What is required: Repeat, word for word, the part of the passage on illiterate voters that runs from "This kind of" to "o’ nine tails.".

____ Provided passage

Besides, if it’s too much trouble to find out how many illiterate voters voted... imagine for a second how much work goes into finding out exactly how they voted – illiterate or otherwise – hours before the boxes are even opened. Think of all the manual inputting of thousands of personal ID numbers, to be checked against a database of voter preferences... which, thanks to a certain blog somewhere, we now know took place out between 11pm of Saturday 8 March, and 10.30 the following morning.
This kind of information gathering – all illegal, by the way, but nobody, least of all the police, seems to care – also takes a lot of effort and manpower. But if there is an ounce of advantage to be gained for the Nationalist Party, then hey presto! You can rest assured that the same PM who now avoids PQs because they’re “too much work”, will be driving his army of zombie volunteers with a cat o’ nine tails.
So all things told: sorry, Lorenzo, but I’m just not buying it. I have been observing local politicians for long enough to know that when you refuse to answer a question, it’s not because you don’t know the answer, but simply because it’s not in your interest to divulge it.
Which raises the inevitable question: what is it about this particular data that Dr Gonzi would rather keep under wraps? The answer should by now be obvious, but I’m in a tautological mood, so I’ll overlabour the point anyway.
However many illiterate voters requested assistance in the 2008 and 2006 elections, you will find that the number is either equal to, greater than or less than the corresponding statistics for 1998 and 1992. If it is equal, then there is no big deal whatsoever. If it is less, so much the better: it means more people know how to read. If, however, it turns out to be substantially more... well, that would qualify as a major cause for concern for Dr Lawrence Gonzi and his government, for at least two reasons I can think of off-hand.
1) It would mean that people born in 1980 and onwards, and who would have left school in the mid-1990s, received a much lower standard of education than people born in the early 1970s and earlier, some of whom were still at school when Agatha Barbara was Education Minister. Belonging to the second category myself, I can assure you all that’s a pretty damn serious indictment of Malta’s education system after 20 years of a PN administration.

________
____ Excerpted data

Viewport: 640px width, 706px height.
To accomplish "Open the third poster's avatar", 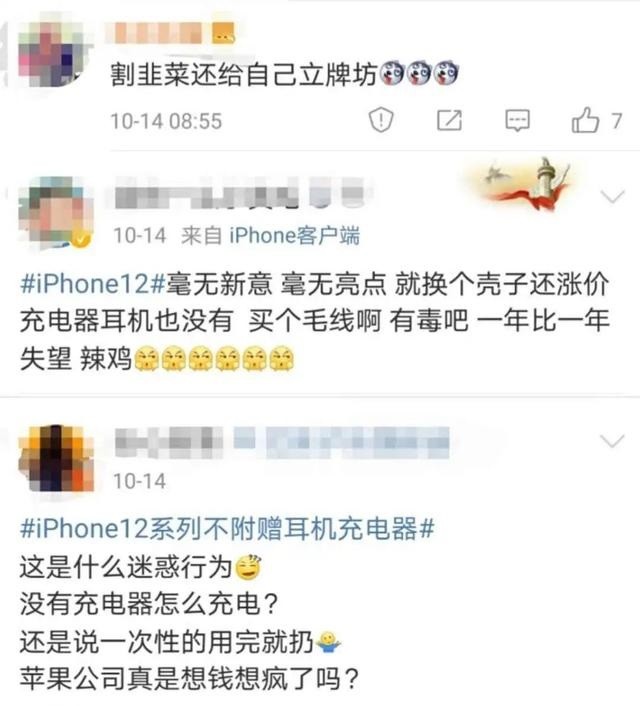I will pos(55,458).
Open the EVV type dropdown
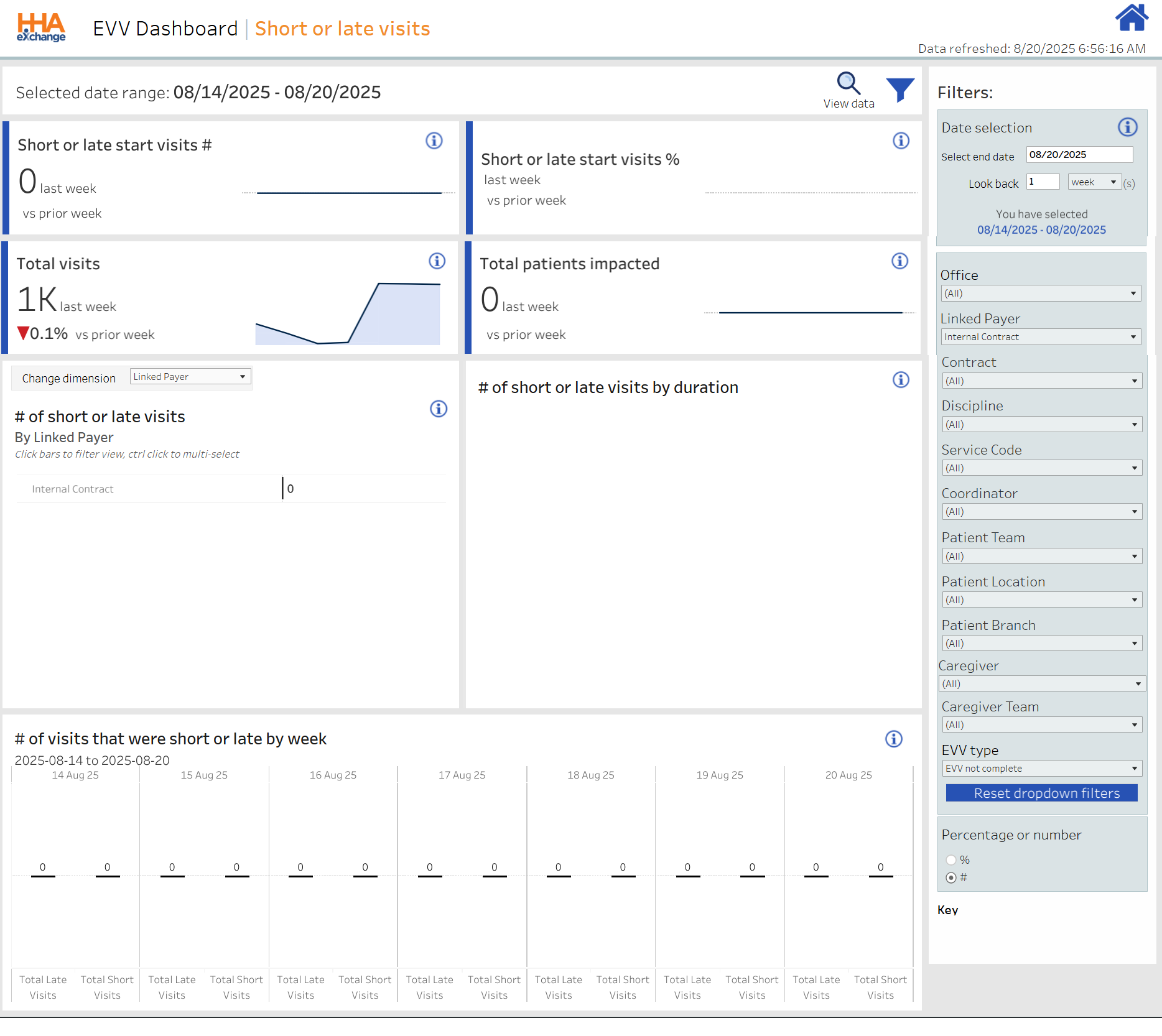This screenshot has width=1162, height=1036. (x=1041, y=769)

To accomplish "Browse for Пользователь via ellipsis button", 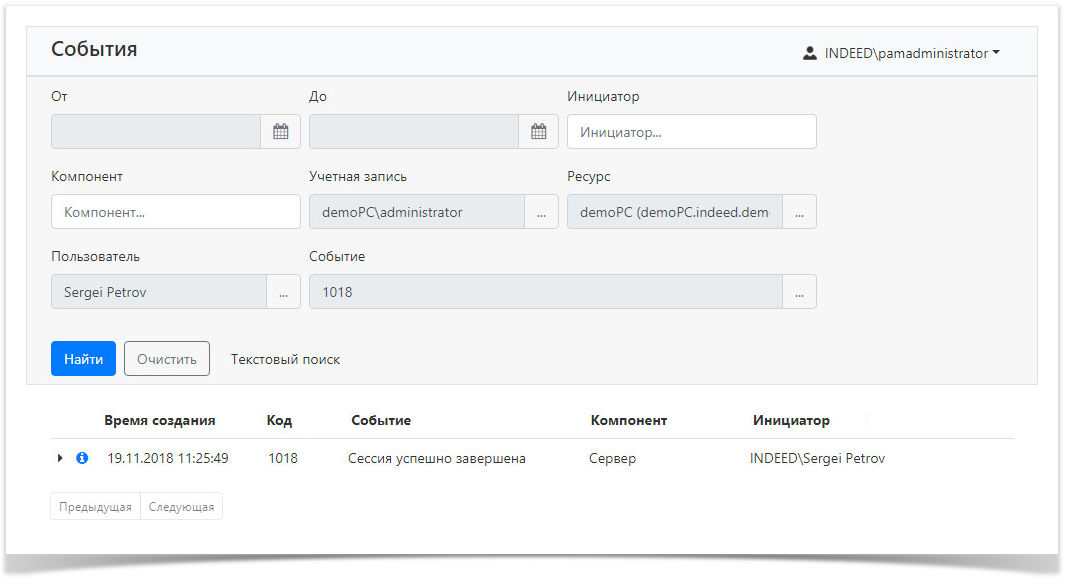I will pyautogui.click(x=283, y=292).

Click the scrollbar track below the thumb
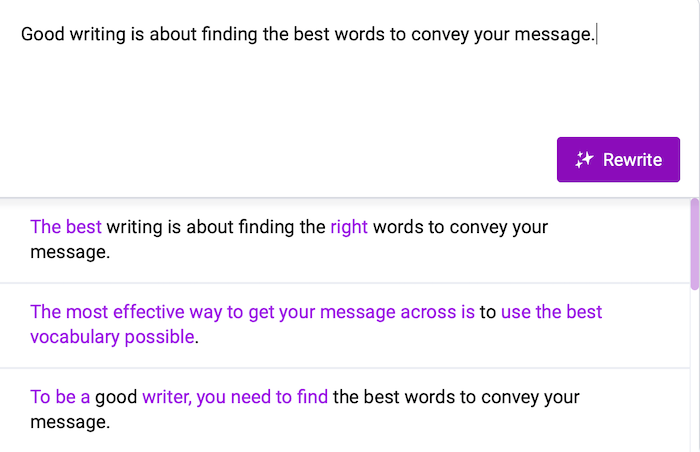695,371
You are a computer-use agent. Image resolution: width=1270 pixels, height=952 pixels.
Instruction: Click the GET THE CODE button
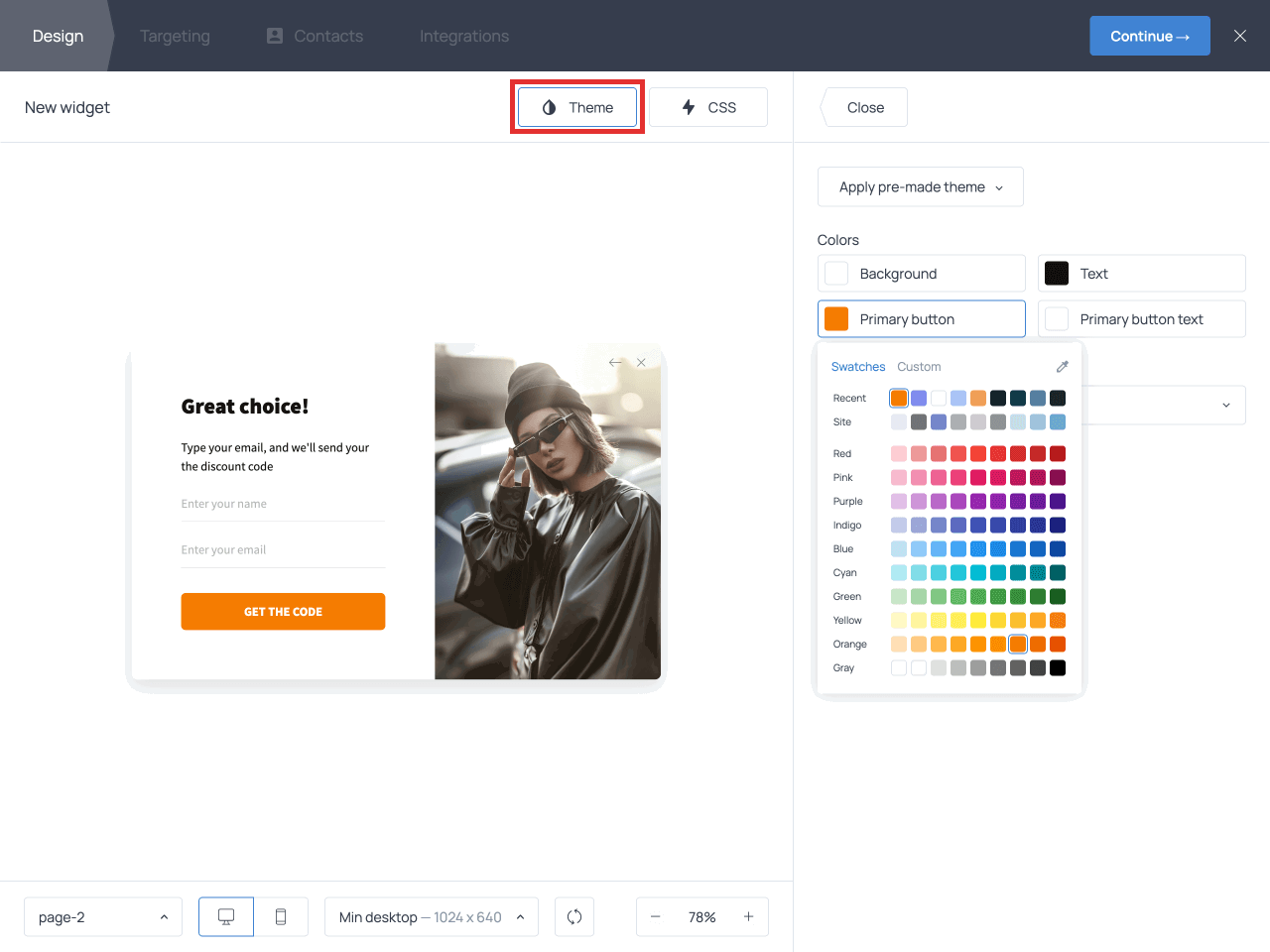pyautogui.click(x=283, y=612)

________

Output for this exercise:
This kind of information gathering – all illegal, by the way, but nobody, least of all the police, seems to care – also takes a lot of effort and manpower. But if there is an ounce of advantage to be gained for the Nationalist Party, then hey presto! You can rest assured that the same PM who now avoids PQs because they’re “too much work”, will be driving his army of zombie volunteers with a cat o’ nine tails.